--- 阅读文本 ---

Leetcode Note
算法刷题笔记
Leetcode-11. Container With Most Water
Method: (对撞指针)每次保留两指针中最大的那个即可求得最大的面积
Runtime: 16 ms, faster than 95.65% of C++ online submissions for Container With Most Water.
Memory Usage: 9.9 MB, less than 43.30% of C++ online submissions for Container With Most Water.
class Solution {
public:
int maxArea(vector<int>& height) {
int i = 0;
int r = height.size()-1;
long long max = -1;
while (i<r)
{
long long area = (r - i)*min(height[r], height[i]);
if (area > max) max = area;
if (height[r] > height[i]) i++;
else r--;
}
return max;
}
};
Leetcode-26 Remove Duplicates from Sorted Array
Method: temp 作为一个标志表示遍历过的数,用temp来比较是否重复。
Runtime: 16 ms, faster than 99.08% of C++ online submissions for Remove Duplicates from Sorted Array.
Memory Usage: 9.8 MB, less than 97.50% of C++ online submissions for Remove Duplicates from Sorted Array.
int removeDuplicates(vector<int>& nums) {
int length = 0;
int temp = 99999;
for (int i = 0;i < nums.size();i++) {
if (nums[i] != temp) {
nums[length++] = nums[i];
temp = nums[i];
}
}
return length;
}
Leetcode-27 Remove Element
Method: k为非val值的个数, 查询到一个重复值$‘i’$则继续往下遍历,若非val值则进行赋值。
Runtime: 0 ms, faster than 100.00% of C++ online submissions for Remove Element.

--- 所给数据 ---

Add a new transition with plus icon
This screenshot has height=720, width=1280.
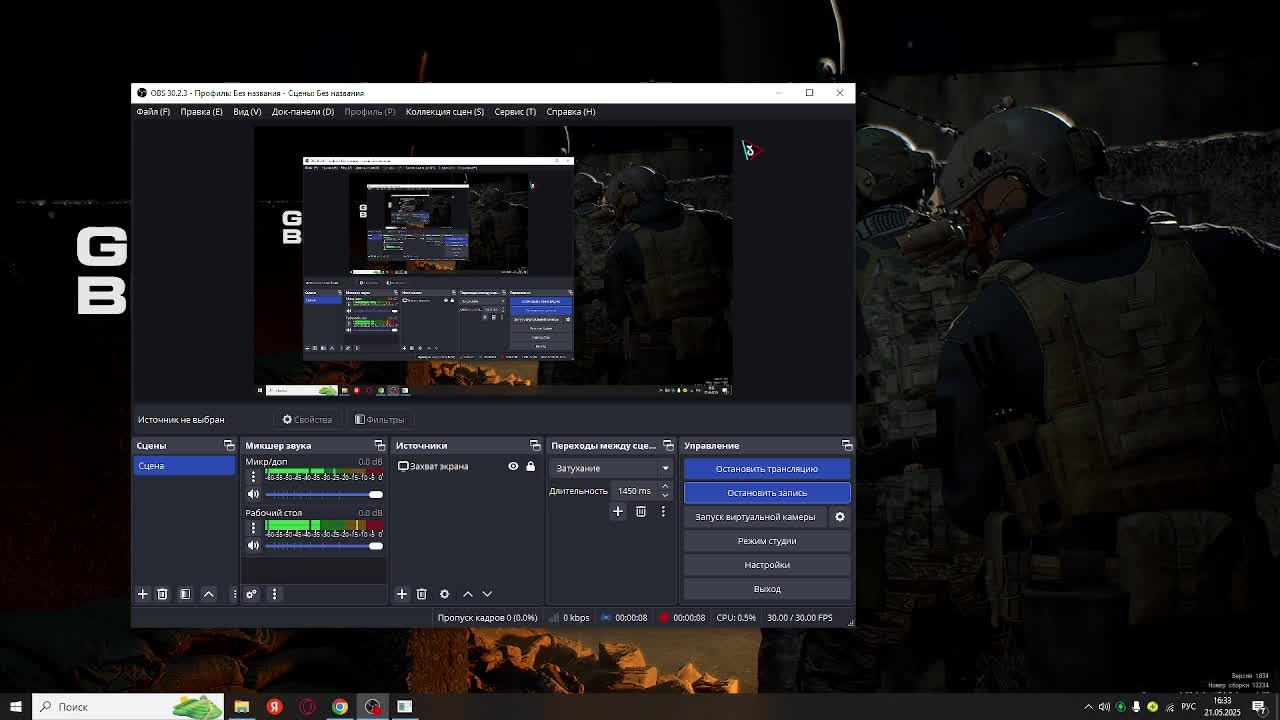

---

| 练习要求 |
逐字抄录 Leetcode 刷题笔记中从“Leetcode Note”开始、到“43.30% of C++ online submissions for Container With Most Water.”为止（含这几个字）的部分。

| 参考答案 |
Leetcode Note
算法刷题笔记
Leetcode-11. Container With Most Water
Method: (对撞指针)每次保留两指针中最大的那个即可求得最大的面积
Runtime: 16 ms, faster than 95.65% of C++ online submissions for Container With Most Water.
Memory Usage: 9.9 MB, less than 43.30% of C++ online submissions for Container With Most Water.